Business modelsConsumer InternetVenture Capital

Content discovery and content delivery are different ballgames

By October 12, 2007 No Comments

I was talking with Yosi Glick of stealthy Israeli startup Nebo this morning and he made the following point:

Content discovery and content delivery are very different businesses

Thinking about that I realised that most of the successful internet businesses are about discovery or delivery, but not both.  In fact most of them are in discovery.

  • Successful discovery businesses include Google, Ebay, YouTube, Last.FM and many others
  • On the delivery side Akamai and Amazon (initially at least) spring to mind

Thinking about internet companies that have been about both discovery and delivery from the beginning I can only think of Skype that has been successful.

Companies like Yahoo! and Amazon both operate mixed models now, but that can be a tough thing to do.  Yahoo! genuinely combines proprietary content with a search experience and the difficulties they are having with that model are well documented.  Amazon have approached things a little differently in that they offer delivery of their own stock and discovery for the goods from third party retailers on their platform.  This formula has been successful for them and that is probably in part because they haven’t gone very far down the discovery route.

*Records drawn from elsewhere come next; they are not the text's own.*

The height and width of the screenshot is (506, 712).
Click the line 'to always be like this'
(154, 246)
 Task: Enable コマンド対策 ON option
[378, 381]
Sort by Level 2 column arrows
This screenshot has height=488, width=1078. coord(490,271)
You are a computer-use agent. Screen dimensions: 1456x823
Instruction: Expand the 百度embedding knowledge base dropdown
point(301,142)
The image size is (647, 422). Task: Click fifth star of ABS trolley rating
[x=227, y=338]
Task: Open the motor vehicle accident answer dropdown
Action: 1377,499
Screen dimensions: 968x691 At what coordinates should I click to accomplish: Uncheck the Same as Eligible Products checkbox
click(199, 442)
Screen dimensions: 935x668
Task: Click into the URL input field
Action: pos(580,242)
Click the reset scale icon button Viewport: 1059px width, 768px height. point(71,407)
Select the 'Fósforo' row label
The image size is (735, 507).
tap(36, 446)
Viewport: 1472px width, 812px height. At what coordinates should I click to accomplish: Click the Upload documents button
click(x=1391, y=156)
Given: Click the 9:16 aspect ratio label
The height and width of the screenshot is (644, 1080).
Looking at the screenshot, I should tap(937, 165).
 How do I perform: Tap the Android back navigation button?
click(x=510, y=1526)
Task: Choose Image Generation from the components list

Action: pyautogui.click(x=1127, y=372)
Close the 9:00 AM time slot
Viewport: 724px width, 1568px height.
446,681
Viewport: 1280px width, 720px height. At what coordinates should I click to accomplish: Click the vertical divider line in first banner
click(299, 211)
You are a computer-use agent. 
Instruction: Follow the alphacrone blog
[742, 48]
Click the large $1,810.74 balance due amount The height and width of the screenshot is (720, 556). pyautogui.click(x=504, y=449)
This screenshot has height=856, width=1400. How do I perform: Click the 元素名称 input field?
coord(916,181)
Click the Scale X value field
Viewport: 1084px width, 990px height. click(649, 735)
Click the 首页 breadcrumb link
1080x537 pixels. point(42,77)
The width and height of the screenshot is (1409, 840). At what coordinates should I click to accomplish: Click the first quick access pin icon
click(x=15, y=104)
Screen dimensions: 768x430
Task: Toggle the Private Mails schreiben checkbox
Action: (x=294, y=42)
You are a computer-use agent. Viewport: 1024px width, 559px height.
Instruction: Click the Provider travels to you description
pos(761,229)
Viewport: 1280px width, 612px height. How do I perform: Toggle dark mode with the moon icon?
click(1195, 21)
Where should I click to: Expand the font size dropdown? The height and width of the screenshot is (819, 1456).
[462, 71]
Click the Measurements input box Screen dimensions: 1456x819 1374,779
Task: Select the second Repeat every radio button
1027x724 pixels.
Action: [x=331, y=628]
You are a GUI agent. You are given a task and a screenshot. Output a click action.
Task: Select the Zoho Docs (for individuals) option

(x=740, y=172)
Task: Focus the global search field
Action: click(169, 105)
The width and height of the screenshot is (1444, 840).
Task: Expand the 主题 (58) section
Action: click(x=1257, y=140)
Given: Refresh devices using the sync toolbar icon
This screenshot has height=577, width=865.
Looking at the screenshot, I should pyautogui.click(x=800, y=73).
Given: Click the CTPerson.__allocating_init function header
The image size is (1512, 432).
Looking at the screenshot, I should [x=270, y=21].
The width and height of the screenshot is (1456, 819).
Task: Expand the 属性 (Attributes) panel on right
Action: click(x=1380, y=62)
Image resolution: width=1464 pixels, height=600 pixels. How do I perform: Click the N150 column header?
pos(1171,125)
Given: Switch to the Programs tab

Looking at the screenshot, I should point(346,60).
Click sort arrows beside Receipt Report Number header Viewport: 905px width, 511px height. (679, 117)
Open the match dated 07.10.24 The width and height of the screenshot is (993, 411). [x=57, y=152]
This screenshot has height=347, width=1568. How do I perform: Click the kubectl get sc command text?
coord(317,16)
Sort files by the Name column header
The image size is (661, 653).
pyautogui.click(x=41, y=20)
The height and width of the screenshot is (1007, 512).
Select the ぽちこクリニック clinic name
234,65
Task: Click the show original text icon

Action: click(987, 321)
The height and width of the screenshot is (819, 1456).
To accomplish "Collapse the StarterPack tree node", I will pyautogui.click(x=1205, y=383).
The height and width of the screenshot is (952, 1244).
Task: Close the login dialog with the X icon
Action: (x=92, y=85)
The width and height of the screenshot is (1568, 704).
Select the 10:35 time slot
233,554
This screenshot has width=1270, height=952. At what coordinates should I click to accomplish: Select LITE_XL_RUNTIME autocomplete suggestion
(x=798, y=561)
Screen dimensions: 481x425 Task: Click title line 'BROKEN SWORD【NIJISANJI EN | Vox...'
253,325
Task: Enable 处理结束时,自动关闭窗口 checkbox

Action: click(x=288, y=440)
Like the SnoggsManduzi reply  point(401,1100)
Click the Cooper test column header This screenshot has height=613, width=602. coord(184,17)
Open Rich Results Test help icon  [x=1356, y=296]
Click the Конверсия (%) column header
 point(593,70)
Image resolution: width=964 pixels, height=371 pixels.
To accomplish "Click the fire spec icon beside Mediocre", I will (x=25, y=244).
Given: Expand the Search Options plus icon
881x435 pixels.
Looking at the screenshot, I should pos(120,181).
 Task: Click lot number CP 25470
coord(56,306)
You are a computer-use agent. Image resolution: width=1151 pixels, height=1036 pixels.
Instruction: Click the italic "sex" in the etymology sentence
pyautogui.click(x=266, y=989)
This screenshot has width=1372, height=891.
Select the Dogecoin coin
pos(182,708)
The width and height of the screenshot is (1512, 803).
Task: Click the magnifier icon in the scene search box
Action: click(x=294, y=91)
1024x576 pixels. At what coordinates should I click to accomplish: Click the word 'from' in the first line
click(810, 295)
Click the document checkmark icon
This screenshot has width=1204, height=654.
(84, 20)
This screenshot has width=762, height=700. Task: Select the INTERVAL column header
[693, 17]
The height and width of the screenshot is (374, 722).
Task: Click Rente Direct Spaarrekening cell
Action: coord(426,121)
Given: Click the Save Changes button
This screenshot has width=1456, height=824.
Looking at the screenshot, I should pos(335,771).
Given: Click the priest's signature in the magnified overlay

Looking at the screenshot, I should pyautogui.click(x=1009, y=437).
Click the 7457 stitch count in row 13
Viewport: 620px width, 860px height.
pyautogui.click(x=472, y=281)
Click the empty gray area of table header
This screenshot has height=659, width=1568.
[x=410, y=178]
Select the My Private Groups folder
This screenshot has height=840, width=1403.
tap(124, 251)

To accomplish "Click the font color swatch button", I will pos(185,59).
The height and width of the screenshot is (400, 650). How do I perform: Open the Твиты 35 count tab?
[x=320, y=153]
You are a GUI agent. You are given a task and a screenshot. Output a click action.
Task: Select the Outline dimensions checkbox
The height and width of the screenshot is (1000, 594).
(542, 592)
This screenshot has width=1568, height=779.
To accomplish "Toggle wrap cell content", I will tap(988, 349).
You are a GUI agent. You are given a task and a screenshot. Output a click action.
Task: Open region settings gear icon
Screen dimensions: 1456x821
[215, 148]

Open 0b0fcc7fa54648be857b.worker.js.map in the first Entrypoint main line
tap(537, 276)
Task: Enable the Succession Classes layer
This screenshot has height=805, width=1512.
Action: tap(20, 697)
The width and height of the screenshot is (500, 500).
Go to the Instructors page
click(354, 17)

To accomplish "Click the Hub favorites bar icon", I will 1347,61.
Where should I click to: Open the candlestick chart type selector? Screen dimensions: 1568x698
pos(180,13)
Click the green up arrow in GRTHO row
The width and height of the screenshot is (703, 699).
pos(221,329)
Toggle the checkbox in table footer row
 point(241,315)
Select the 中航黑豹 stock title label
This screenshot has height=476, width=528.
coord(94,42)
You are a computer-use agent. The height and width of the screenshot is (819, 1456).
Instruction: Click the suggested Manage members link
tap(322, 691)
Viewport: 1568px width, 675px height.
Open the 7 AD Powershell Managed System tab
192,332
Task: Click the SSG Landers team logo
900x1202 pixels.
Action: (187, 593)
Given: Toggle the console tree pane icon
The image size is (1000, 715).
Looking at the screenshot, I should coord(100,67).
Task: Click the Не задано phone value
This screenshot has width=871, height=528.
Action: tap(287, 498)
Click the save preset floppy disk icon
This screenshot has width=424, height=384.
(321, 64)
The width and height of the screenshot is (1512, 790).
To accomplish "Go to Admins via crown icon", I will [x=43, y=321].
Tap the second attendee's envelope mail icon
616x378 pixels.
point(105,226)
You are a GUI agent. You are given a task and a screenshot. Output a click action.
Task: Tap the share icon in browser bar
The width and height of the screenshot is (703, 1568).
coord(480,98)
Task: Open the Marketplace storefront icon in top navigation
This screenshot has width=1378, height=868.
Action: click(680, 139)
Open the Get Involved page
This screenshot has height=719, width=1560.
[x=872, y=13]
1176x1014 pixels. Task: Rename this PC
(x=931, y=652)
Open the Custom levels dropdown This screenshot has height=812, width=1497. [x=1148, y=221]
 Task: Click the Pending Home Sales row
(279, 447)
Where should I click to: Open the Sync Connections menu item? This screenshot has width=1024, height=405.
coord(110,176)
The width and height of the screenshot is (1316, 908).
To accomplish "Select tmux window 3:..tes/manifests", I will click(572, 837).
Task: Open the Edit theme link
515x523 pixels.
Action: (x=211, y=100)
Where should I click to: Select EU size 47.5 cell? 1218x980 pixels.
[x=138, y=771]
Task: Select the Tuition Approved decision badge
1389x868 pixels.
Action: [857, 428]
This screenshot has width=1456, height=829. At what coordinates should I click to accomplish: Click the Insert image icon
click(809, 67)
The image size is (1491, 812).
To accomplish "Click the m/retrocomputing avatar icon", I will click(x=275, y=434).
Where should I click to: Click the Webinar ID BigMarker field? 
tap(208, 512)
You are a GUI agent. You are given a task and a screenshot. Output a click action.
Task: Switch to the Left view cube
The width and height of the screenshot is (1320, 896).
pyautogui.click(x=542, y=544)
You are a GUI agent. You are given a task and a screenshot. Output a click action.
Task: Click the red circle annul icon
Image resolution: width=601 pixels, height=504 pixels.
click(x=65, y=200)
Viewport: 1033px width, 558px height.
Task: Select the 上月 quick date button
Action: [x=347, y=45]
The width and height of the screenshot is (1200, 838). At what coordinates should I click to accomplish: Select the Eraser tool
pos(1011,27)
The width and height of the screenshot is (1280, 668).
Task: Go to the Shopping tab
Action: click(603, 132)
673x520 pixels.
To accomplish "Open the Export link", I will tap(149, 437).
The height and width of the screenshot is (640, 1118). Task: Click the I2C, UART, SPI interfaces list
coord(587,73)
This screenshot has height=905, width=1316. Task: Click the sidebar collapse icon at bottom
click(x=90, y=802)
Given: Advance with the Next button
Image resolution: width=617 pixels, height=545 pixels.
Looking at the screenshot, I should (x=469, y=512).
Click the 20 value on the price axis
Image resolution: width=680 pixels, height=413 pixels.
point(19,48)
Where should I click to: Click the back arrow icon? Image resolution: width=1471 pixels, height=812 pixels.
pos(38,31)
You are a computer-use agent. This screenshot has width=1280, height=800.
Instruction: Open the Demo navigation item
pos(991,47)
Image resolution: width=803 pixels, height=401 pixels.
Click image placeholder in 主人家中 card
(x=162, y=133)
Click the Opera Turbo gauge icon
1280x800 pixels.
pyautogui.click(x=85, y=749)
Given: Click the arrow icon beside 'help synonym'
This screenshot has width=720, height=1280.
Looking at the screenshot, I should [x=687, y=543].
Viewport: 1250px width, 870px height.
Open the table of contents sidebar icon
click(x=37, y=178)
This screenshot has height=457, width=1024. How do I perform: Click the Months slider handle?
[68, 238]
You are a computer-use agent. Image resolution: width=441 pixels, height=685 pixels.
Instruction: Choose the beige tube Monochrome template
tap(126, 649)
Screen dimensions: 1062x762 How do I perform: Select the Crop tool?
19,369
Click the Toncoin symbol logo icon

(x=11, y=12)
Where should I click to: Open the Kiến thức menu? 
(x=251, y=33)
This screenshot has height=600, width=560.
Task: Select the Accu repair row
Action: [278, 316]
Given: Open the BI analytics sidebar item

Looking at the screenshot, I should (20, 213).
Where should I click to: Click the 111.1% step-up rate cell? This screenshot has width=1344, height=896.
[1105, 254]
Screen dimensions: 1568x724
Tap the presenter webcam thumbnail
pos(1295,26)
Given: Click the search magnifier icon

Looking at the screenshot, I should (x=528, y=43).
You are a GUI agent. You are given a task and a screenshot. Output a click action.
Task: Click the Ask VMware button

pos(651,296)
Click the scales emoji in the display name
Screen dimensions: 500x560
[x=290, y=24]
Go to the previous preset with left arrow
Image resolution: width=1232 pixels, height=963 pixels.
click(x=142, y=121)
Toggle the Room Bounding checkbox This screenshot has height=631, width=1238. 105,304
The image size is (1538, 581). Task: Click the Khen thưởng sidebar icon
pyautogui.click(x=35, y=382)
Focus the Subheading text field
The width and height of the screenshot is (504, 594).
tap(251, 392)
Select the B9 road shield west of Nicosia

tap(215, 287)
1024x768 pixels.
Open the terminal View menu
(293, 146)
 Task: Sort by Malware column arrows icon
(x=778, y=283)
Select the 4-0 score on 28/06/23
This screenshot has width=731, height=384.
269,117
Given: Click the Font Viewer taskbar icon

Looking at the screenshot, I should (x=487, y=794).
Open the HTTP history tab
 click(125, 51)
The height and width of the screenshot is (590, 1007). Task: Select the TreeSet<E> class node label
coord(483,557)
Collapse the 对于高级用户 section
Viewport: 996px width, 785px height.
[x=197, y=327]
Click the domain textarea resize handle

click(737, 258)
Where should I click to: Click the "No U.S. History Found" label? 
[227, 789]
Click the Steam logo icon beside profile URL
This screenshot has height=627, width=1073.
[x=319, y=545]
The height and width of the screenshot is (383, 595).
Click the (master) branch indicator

I take two things away from this.  Firstly a reminder that focus helps tremendously at all levels, and secondly that the discovery side of the equation is a much easier place to build businesses.  Successful discovery businesses grow extremely quickly, are capital efficient and have delivered exceptional returns to shareholders.  The delivery businesses require much more cash and have been harder work.  From the perspective of a partner in a fund that would invest a maximum of £20-30m in any one company these points hold doubly true.

(I should point out at this point that our investment in Packet Exchange was able to break this rule because they acquired telecoms and hardware assets at incredibly low prices after the tech bubble burst.)